Stored data:
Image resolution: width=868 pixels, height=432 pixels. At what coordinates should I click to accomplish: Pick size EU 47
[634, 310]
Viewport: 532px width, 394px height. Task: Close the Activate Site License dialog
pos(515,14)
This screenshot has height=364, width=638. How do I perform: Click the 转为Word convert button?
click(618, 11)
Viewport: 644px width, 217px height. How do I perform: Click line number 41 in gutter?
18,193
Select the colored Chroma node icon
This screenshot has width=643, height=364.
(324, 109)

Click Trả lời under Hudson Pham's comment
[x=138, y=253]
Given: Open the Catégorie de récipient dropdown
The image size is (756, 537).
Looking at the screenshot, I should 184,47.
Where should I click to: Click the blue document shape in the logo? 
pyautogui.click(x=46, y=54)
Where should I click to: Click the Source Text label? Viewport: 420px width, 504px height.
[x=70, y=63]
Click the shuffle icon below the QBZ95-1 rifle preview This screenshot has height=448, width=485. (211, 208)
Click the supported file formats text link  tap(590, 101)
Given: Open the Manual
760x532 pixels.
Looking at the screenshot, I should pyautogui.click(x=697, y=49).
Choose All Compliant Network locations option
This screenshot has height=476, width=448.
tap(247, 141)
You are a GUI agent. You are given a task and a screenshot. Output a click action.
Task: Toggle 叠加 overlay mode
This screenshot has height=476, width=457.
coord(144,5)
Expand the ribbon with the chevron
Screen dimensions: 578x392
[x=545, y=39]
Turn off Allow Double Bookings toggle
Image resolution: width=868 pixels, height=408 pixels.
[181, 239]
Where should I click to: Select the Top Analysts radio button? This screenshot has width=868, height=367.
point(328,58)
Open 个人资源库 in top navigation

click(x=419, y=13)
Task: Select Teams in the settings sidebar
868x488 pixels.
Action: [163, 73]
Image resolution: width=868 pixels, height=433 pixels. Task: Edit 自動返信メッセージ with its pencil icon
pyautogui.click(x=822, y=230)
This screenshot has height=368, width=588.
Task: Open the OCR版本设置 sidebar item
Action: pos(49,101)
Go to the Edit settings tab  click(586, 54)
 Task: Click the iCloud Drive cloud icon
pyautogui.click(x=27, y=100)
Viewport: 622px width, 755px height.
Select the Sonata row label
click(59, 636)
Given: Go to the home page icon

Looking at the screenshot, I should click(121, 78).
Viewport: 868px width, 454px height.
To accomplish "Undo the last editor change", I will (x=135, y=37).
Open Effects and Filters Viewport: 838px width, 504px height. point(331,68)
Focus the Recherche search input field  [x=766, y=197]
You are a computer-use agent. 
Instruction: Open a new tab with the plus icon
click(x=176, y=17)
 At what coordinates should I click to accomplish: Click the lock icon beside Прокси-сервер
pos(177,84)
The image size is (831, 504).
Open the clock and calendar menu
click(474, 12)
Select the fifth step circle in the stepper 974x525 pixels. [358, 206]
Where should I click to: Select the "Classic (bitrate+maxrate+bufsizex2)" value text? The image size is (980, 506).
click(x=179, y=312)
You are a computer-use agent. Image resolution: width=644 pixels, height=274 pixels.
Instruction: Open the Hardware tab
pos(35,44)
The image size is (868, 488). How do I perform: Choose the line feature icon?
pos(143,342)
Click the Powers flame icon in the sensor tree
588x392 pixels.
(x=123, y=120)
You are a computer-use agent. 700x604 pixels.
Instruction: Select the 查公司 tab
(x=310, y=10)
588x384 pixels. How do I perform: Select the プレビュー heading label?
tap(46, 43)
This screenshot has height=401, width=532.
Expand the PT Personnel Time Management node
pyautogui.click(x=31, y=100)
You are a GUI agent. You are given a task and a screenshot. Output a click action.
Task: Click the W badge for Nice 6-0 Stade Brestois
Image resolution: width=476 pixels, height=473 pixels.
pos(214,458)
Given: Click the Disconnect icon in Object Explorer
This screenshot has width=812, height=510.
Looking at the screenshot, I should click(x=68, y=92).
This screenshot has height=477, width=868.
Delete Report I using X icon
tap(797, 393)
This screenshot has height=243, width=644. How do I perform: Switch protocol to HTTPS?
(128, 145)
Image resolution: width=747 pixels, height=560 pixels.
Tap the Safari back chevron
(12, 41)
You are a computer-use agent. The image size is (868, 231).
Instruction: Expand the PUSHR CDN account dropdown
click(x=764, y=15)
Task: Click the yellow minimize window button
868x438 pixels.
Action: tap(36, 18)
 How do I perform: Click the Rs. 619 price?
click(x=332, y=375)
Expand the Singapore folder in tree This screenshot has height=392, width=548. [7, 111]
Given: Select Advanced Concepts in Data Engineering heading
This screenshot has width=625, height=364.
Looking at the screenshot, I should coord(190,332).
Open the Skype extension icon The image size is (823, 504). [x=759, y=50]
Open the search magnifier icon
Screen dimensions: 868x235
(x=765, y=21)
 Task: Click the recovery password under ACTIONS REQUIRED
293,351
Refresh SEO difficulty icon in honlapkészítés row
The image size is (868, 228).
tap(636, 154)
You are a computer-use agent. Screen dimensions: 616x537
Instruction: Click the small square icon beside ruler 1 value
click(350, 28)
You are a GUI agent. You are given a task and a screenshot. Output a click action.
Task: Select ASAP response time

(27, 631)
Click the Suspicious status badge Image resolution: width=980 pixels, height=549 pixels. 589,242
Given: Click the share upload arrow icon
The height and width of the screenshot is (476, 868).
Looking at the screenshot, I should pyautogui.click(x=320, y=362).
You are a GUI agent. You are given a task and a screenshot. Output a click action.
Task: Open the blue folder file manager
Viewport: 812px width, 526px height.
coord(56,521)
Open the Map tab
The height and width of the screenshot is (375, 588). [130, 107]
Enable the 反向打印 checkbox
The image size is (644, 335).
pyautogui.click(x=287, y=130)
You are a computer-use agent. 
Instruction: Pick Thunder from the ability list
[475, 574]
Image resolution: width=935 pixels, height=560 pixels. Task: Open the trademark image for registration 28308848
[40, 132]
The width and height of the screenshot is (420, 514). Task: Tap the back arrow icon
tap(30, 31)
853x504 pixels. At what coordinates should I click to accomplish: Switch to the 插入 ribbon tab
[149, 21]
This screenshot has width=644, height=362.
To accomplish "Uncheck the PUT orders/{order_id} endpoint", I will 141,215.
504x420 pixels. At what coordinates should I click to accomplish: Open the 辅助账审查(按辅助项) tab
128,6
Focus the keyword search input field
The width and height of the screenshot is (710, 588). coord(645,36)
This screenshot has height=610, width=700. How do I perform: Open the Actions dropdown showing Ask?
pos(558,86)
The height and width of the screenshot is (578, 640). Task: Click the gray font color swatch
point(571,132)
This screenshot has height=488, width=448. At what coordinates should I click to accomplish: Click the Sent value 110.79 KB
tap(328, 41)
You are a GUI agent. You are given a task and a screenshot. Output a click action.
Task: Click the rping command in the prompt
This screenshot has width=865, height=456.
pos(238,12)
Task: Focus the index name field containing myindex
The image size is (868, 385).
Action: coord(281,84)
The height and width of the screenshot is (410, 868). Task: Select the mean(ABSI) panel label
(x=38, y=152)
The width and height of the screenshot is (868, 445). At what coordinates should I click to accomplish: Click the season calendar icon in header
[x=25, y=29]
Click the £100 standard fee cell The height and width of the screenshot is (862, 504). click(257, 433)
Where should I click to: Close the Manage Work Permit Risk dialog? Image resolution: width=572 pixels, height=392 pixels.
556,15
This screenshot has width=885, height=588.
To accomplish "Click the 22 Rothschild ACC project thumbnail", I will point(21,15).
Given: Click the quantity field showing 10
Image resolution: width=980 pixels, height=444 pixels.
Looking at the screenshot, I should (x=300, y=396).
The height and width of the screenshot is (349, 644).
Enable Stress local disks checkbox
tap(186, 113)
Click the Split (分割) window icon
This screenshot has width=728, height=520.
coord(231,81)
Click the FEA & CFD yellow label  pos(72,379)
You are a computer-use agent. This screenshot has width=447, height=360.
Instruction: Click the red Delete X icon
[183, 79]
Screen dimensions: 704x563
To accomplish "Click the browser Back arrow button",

INSTRUCTIONS FOR THE TASK: Only the line containing "The width and height of the screenshot is (868, 445)." and the lines after it, through the end of the data, should be copied, exactly as they are.

EXERCISE OUTPUT:
The width and height of the screenshot is (868, 445). At what coordinates should I click to accomplish: Click the season calendar icon in header
[x=25, y=29]
Click the £100 standard fee cell The height and width of the screenshot is (862, 504). click(257, 433)
Where should I click to: Close the Manage Work Permit Risk dialog? Image resolution: width=572 pixels, height=392 pixels.
556,15
This screenshot has width=885, height=588.
To accomplish "Click the 22 Rothschild ACC project thumbnail", I will point(21,15).
Given: Click the quantity field showing 10
Image resolution: width=980 pixels, height=444 pixels.
Looking at the screenshot, I should (x=300, y=396).
The height and width of the screenshot is (349, 644).
Enable Stress local disks checkbox
tap(186, 113)
Click the Split (分割) window icon
This screenshot has width=728, height=520.
coord(231,81)
Click the FEA & CFD yellow label  pos(72,379)
You are a computer-use agent. This screenshot has width=447, height=360.
Instruction: Click the red Delete X icon
[183, 79]
Screen dimensions: 704x563
To accomplish "Click the browser Back arrow button",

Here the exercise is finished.